Выбрать главу

Однако в протоколе очередного допроса от 9 марта 1940 года, с его слов записано: «Участником антисоветской правотроцкистской организации я никогда не был, поэтому виновным себя в предъявленном мне обвинении я не признаю. Я признаю себя виновным лишь в том, что, работая заместителем Прокурора Союза ССР, я вместе с другими лицами допустил в своей работе ряд преступных, по существу, антисоветских действий, за которые я должен нести уголовную ответственность».

И на вопрос следователя: «В чем же конкретно заключалась ваша антисоветская деятельность в Прокуратуре СССР? – подследственный, «ссылаясь на свое нервное расстройство», не дал конкретного ответа. Он продолжал юлить и просил изменить ему «тюремные условия».

«Вопрос: Из имеющегося у следствия акта психиатрической экспертизы видно, что ваше нервное расстройство – сплошная симуляция. Не валяйте дурака, а приступайте немедленно к показаниям.

Ответ: Я не симулянт. Все мои мысли направлены к тому, чтобы дисциплинировать себя и приступить к показаниям о своей преступной работе. Но я не могу взять себя в руки».

Такую линию защиты Рогинский продолжал и дальше, и только через год, 19 апреля 41-го, он дал признательные показания. Он сообщил, что еще в 1929 году, в период пребывания на Кавказе, у него возникло сомнение в правильности политики партии, а с более позднего времени он, являясь участником правотроцкистской организации, вел активную борьбу с партией и советским правительством «путем проведения подрывной работы в органах прокуратуры». А на допросе, состоявшемся спустя еще два месяца, он признался: «Начиная с 1936 года по заданию организации я проводил вредительскую работу в Прокуратуре Союза ССР по трем линиям, а именно: по жалобам, по делам прокурорского надзора и по линии санкционирования необоснованных арестов».

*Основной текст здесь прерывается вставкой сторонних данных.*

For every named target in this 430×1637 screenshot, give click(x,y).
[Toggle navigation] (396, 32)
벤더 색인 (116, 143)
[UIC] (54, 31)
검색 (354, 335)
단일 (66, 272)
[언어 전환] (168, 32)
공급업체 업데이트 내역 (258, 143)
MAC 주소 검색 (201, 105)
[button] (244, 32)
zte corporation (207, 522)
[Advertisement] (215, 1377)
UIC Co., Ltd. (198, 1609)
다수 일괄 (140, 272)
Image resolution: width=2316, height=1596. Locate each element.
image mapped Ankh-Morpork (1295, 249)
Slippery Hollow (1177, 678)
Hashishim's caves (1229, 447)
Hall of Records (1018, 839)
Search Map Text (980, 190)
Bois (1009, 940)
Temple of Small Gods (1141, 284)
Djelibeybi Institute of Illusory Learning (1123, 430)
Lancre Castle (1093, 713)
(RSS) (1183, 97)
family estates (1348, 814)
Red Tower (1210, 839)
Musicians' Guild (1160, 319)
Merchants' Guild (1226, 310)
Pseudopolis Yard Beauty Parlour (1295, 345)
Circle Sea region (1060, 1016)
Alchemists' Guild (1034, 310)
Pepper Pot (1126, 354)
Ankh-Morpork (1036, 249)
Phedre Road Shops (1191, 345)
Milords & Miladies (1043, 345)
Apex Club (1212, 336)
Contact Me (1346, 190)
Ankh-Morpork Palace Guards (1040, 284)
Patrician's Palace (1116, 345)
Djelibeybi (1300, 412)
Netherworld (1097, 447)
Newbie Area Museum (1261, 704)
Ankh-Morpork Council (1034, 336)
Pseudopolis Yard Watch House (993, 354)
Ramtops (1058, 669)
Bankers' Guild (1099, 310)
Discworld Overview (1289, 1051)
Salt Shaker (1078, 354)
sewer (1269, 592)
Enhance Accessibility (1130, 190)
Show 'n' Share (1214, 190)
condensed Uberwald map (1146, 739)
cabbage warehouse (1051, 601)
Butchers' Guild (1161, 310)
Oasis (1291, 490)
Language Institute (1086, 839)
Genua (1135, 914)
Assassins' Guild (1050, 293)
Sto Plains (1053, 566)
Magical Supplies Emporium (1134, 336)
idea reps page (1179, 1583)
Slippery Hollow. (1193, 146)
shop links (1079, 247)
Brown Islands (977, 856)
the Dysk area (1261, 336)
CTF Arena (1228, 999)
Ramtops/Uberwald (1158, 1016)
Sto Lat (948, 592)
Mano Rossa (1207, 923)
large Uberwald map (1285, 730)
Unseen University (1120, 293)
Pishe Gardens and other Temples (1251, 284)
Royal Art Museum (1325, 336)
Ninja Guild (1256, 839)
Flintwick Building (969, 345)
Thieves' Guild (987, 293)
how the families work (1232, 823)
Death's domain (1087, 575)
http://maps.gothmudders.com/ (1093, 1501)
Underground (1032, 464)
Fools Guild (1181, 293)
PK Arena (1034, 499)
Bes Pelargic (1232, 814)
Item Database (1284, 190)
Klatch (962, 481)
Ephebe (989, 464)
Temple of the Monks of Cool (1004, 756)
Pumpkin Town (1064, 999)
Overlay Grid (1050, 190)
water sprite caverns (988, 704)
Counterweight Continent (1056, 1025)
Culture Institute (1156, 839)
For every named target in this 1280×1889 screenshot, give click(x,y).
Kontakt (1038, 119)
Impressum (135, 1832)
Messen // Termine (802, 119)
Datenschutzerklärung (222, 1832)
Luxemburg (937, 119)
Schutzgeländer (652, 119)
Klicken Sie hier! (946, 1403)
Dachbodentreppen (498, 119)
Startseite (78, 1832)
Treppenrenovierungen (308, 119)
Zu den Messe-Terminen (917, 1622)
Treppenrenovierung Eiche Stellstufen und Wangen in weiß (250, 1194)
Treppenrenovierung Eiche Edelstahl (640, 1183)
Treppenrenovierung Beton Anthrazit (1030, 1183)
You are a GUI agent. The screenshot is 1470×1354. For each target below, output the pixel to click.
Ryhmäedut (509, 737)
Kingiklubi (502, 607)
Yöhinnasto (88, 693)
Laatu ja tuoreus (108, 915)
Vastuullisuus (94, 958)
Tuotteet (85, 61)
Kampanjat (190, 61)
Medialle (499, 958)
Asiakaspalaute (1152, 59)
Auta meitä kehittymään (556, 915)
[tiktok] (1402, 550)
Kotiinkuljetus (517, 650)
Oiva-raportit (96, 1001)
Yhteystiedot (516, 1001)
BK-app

Следствие завершилось только в начале июля 1941 года. И 7-го числа заместитель наркома госбезопасности СССР Кобулов утвердил обвинительное заключение, составленное следователем. В нем указывалось, что Г.К. Рогинский:

«1. Являлся одним из руководящих участников право-троцкистской организации, существовавшей в Прокуратуре СССР, и проводил вредительскую работу, умышленно извращая революционную законность. Давал необоснованные санкции на массовые аресты и сознательно, с целью вызвать недовольство населения против Советской власти, не принимал никаких мер по жалобам осужденных и их родственников. 2. Проводил вербовку новых участников в к[онтр]р[еволюционную] организацию, т.е. в преступлениях, предусмотренных ст. ст. 58-1а, 17-58-8, 58-7 и 58- 11 УК РСФСР».

Спустя еще день заместитель Прокурора Союза ССР Сафонов наложил на документ резолюцию: «Обвинительное заключение утверждаю. Направить дело в В[оенную] К[оллегию] Верхсуда СССР».

Дело Рогинского слушалось уже во время войны – 29 июля 1941 года. Председательствовал на заседании Кандыбин. Членами суда были военные юристы 1-го ранга Чепцов и Буканов, а секретарем – младший военный юрист Мазуров. После оглашения обвинительного заклю­чения Кандыбиным на вопрос о виновности Рогинский вину «в антисоветской деятельности» не признал. Он заявил: «Я виноват в том, в чем виноваты все прокурорские работники, проглядевшие вражескую работу органов НКВД в системе суда и прокуратуры».

Поэтому изобличение подсудимого Кандыбин начал с заявлений, сделанных на следствии бывшим Главным военным прокурором Розовским. Тот оценивал действия своего коллеги и приятеля «как антисоветские». Розовский показывал, что Рогинский «препятствовал борьбе с фальсификацией следствия», не допускал «рассылки на места для расследования жалоб обвиняемых на неправильные методы следствия».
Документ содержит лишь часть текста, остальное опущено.